Kutipan ▸
########################################

Praperadilan terdiri dari kata pra dan peradilan yang secara harfiah pra memiliki arti “mendahului” dan peradilan artinya proses menerapkan dan menegakkan hukum untuk mendapatkan keadilan yang dilakukan di pengadilan, sehingga “praperadilan” sama dengan pendahuluan sebelum pemeriksaan sidang di pengadilan.
Di Eropa, menurut Andi Hamzah, dikenal lembaga semacam itu, tetapi fungsinya memang benar-benar melakukan pemeriksaan pendahuluan, sehingga fungsi hakim komisaris benar-benar disebut praperadilan. Selain menentukan sah tidaknya penangkapan, penahanan, penyitaan, juga melakukan pemeriksaan pendahuluan atas suatu perkara.
Dalam hukum positif di Indonesia, praperadilan diatur di Pasal 1 angka 10 dan Bab X KUHAP tentang Wewenang Pengadilan untuk mengadili, yang terdiri dari Pasal 77 sampai dengan Pasal 83 KUHAP serta Pasal 95 s/d 97 KUHAP. Kewenangan lembaga praperadilan sebagaimana yang ditentukan dalam Pasal 1 angka 10 junto Pasal 77 KUHAP, juga telah diperluas berdasarkan Putusan Mahkamah Konstitusi Nomor 21/PUU-XII/2014 tanggal 28 April 2015, Putusan Mahkamah Konstitusi Nomor 130/PUU-XIII/2015 tanggal 11 Januari 2017, Peraturan Mahkamah Agung RI (PERMA) Nomor 4 Tahun 2016 tentang Larangan Peninjauan Kembali Putusan Praperadilan dan Praktek di Pengadilan Negeri.
Perluasan kewenangan tersebut, telah memperkuat dan mengakui objek praperadilan juga termasuk untuk memeriksa dan mengadili sah tidaknya penetapan tersangka, penggeledahan, penyitaan dan keterlambatan pengiriman atau tidak diserahkannya Surat Pemberitahuan Dimulainya Penyidikan (SPDP) kepada JPU, terlapor, dan korban/pelapor.
Wewenang hakim praperadilan menurut hukum positif, sudah ditentukan secara limitatif sesuai ketentuan dalam peraturan perundang-undangan. Tuntutan pelaksanaan proses praperadilan semakin menguat di dalam masyarakat yang terindikasi dituduh melakukan tindak pidana.
Hampir dapat dikatakan, setiap orang yang disangka melakukan tindak pidana kemudian ditetapkan menjadi tersangka, upaya hukum yang pertama dilakukan adalah praperadilan. Dalam berbagai kasus pidana yang terjadi telah memperlihatkan bahwa dimohonkannya praperadilan bukan hanya untuk memperoleh keadilan, melainkan juga untuk melindungi hak asasi manusia.
Tujuan dibentuknya lembaga praperadilan adalah memang sebagai lembaga pengawasan atau kontrol horizontal terhadap bekerjanya lembaga penegak hukum dalam menyelenggarakan fungsi penegakan hukum dengan tujuan untuk mencegah tindakan upaya paksa yang berlawanan dengan Undang-Undang dan menjamin perlindungan terhadap hak asasi setiap warga negara.

########################################

Data Terkumpul ▸
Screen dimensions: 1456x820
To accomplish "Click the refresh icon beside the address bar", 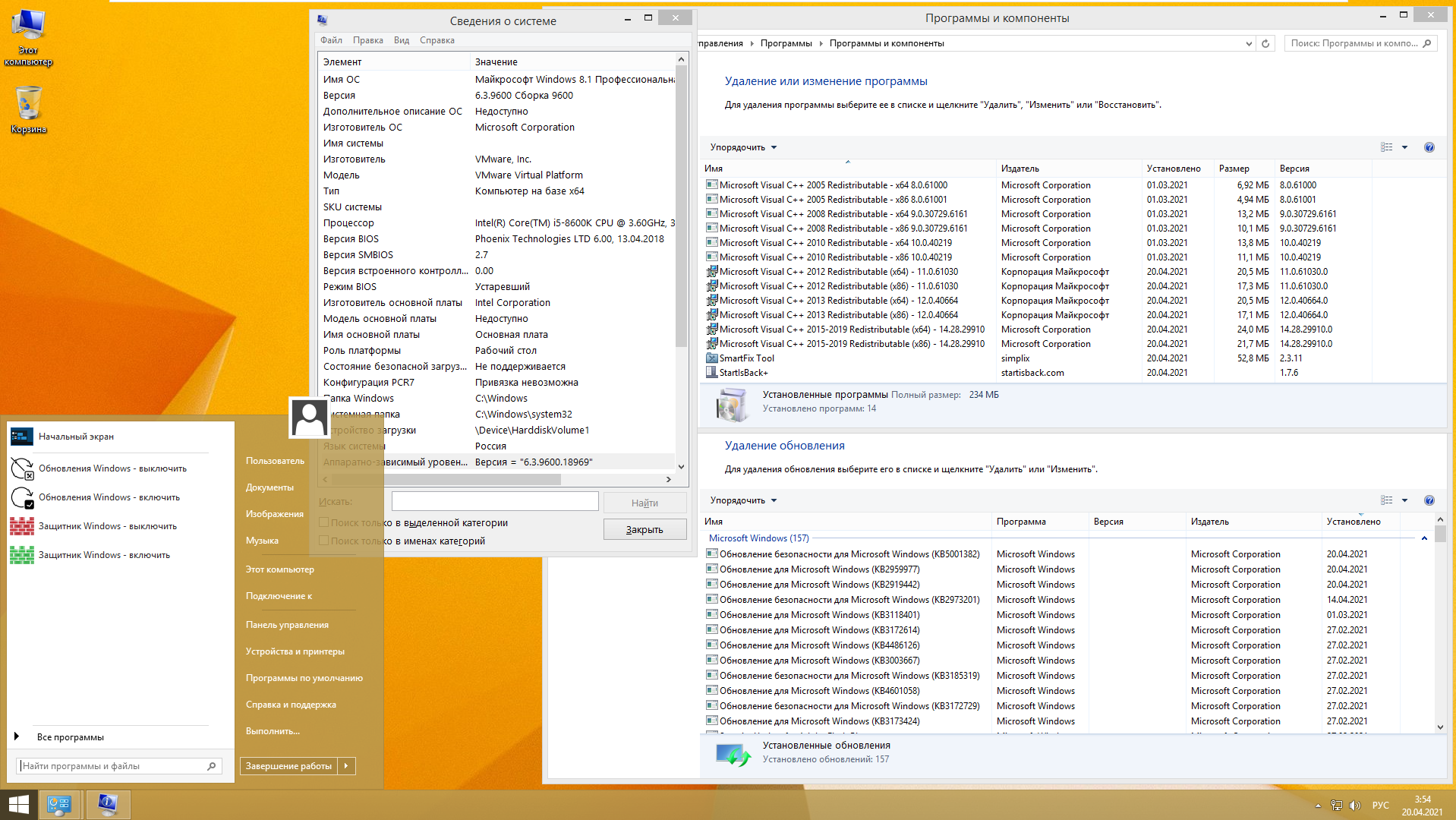I will tap(1265, 43).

########################################

Permintaan Tugas ▸
Apa terjemahan bahasa Inggris untuk kalimat dari kutipan tentang praperadilan ini: "Dalam berbagai kasus pidana yang terjadi telah memperlihatkan bahwa dimohonkannya praperadilan bukan hanya untuk memperoleh keadilan, melainkan juga untuk melindungi hak asasi manusia."?

Jawaban Tertulis ▸
Various criminal cases that have occurred have shown that pretrial review is requested not only to obtain justice but also to protect human rights.